Bishop Arc lifted a hand toward the man trapped in the wall. It was not an overt motion to point at the man, but a casual gesture, a slack hand held out on a partially raised arm, fingers barely extended. Nonetheless, it was clearly directed at the man encased in the wall and unable to stop staring at the bishop.

“Be still,” Bishop Arc said in a low voice, hardly more than a whisper, but as deadly as anything Henrik had ever heard.

The man gasped, sucking in short, sharp breaths. He pulled in one last, long breath as his eyes rolled back in his head. He shook violently but briefly, then slumped, at least as much as he could slump, woven as he was into the tangle of sticks, twigs, and vines. After a final shiver, his whole body went completely slack. The last breath of air left his lungs in a long, low wheeze.
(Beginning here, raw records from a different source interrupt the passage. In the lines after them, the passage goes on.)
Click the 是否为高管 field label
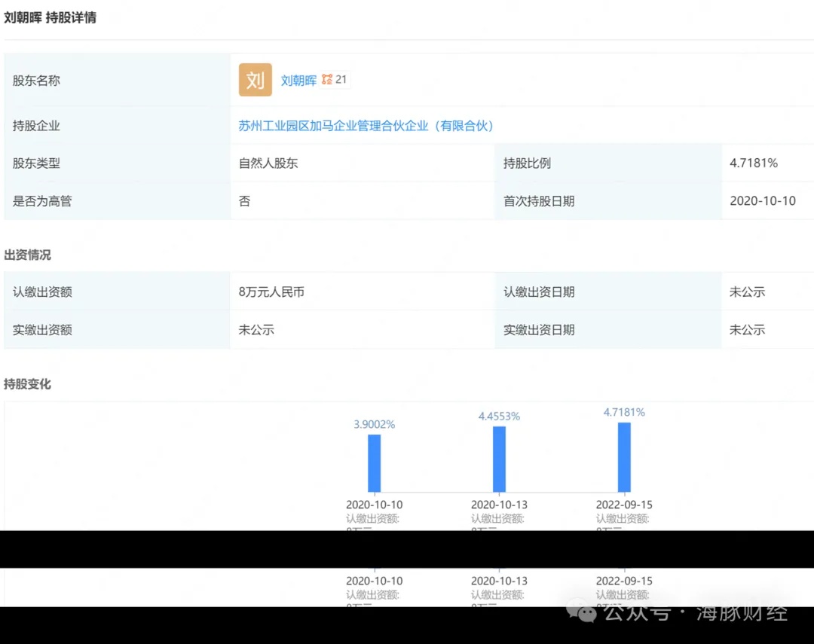Viewport: 814px width, 644px height. coord(42,201)
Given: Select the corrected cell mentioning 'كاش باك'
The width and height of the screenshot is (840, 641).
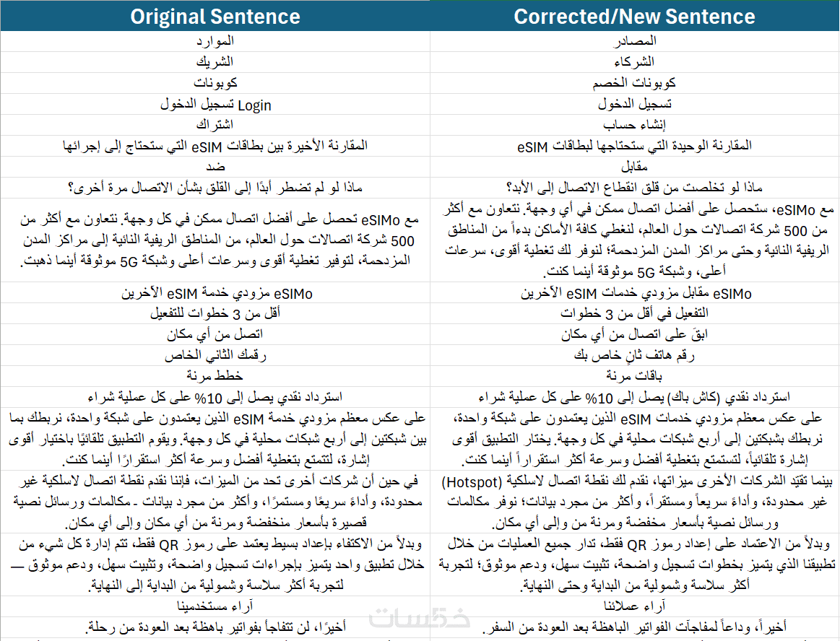Looking at the screenshot, I should 635,397.
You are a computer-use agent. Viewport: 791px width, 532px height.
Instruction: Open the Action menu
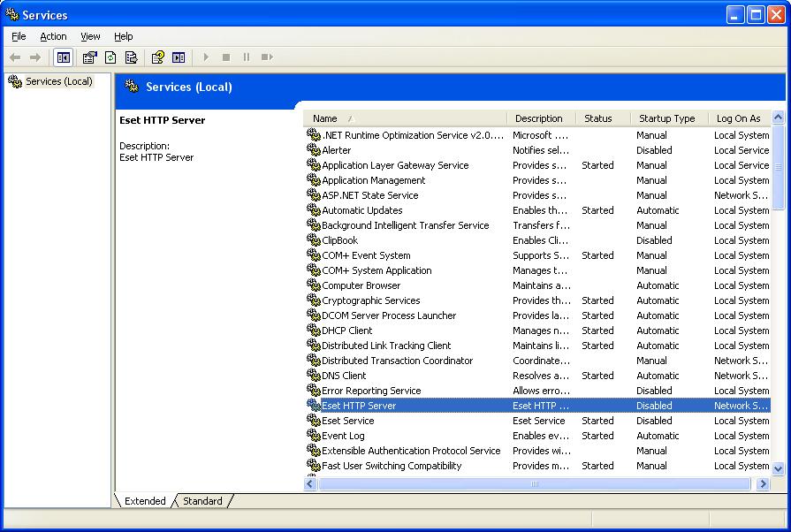pyautogui.click(x=53, y=36)
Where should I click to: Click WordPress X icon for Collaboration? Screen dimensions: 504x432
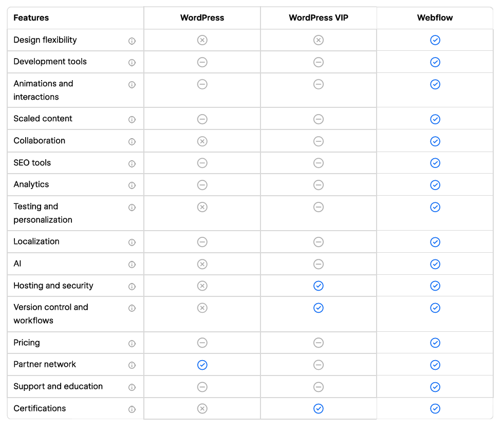pos(202,141)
The bishop looked around at other eyes watching him from the walls. “Anyone else?”

In the silence, every eye behind layers of twigs and branches turned away.

Bishop Arc smirked at the Hedge Maid. “There you go. Freshly dead fluids for your little helpers here to suck out and feed you.”

The Hedge Maid’s big, black eyes revealed nothing. She let out a low, rasping squeal broken by several clicks.

One of the familiars, watching Jit speak in the strange language, waited until she was finished and then leaned toward the bishop, showing contempt on behalf of her mistress. “Jit wishes to know why you have come here.”

“Isn’t it obvious?” He lifted his a

rm out to the side, toward Henrik, as he addressed Jit. “I have come to make sure that you complete the task I gave you.”

After a long pause, Jit gave him a single nod.

The bishop’s brow drew down, deforming the symbol on his forehead, pulling the center of it lower with his eyebrows. “Now, you have wasted enough of my time. I expect you not to waste any more of it. The boy is finally here. Get on with it.”

Jit watched him for a moment, then turned her attention to Henrik and motioned for him to come closer.

CHAPTER 54

Henrik feared to take a step toward the Hedge Maid. As she made a soft cooing sound while gesturing for him to come closer, he could only stare at the leather cord stitched through her lips keeping her mouth from opening more than a mere slit. Some of the holes where the leather thong penetrated her flesh oozed a pinkish fluid, as if the effort of calling him forward reinjured the wounds.

He wondered why her lips were stitched closed.